» Invoer voor oefening:
--

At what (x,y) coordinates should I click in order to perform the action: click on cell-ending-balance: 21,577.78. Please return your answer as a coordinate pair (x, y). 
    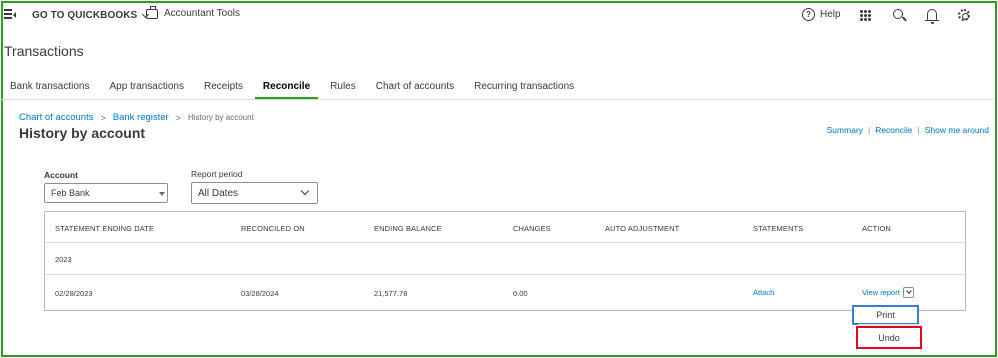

--

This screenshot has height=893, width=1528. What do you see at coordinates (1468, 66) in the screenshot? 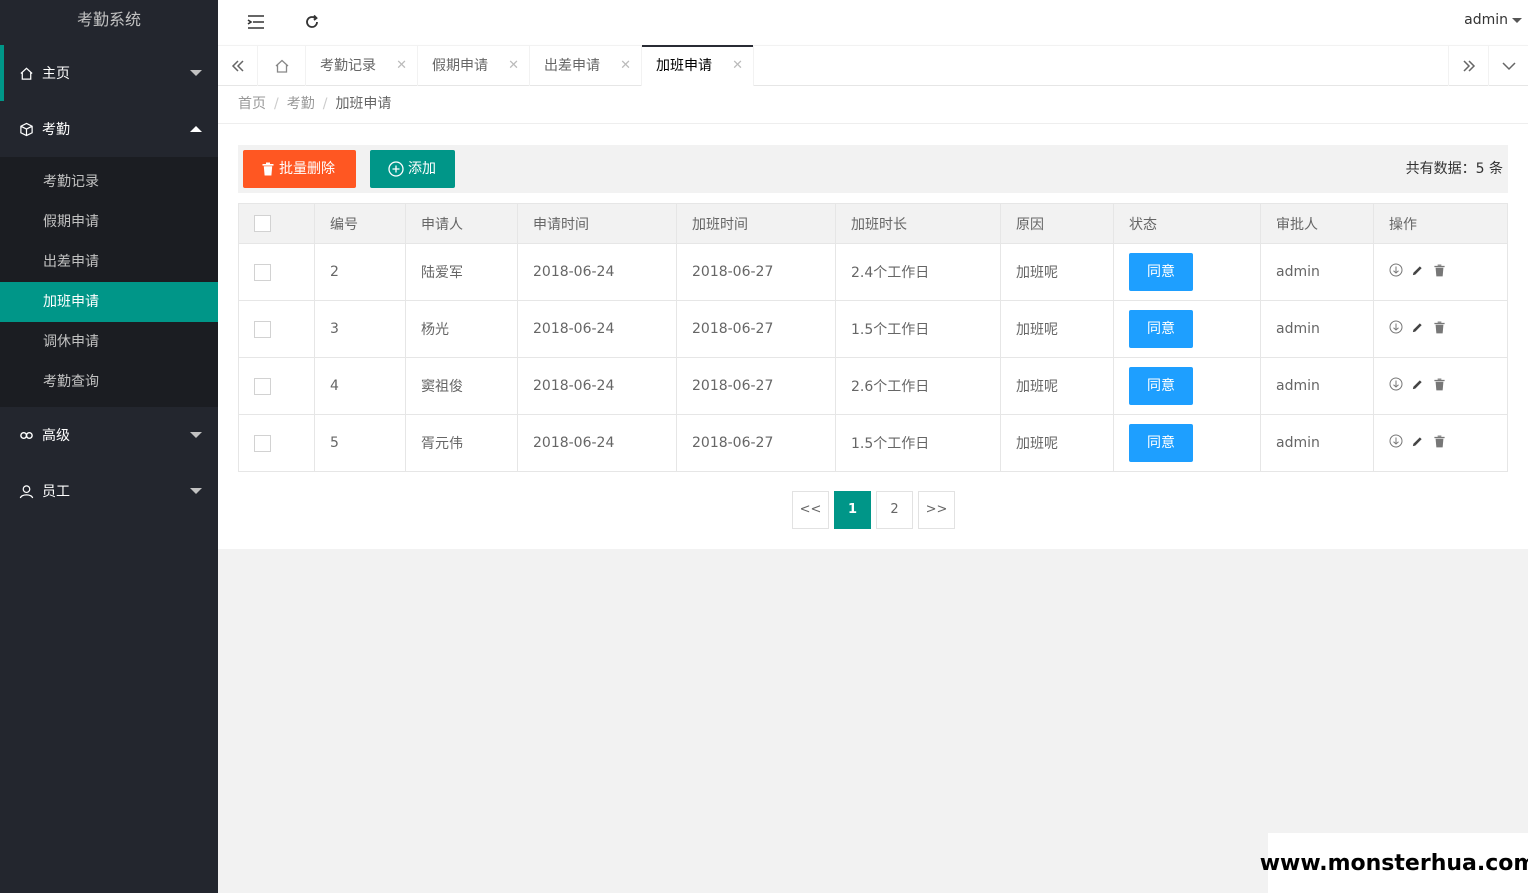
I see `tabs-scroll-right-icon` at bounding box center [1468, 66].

--

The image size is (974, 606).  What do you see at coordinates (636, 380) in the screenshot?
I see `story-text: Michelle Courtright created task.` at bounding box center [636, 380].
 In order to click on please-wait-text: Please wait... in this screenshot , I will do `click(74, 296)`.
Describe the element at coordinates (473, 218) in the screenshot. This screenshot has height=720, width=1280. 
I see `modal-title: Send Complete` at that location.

--

» Werkinstructie: Bewerk alles van de regel met "This screenshot has height=893, width=1528." tot en met de regel met "center [1468, 66].": vervang "coordinates" door "position" en laat de rest ongewijzigd. Laat de afbeeldingen weg.

» Antwoord op opdracht:
This screenshot has height=893, width=1528. What do you see at position (1468, 66) in the screenshot? 
I see `tabs-scroll-right-icon` at bounding box center [1468, 66].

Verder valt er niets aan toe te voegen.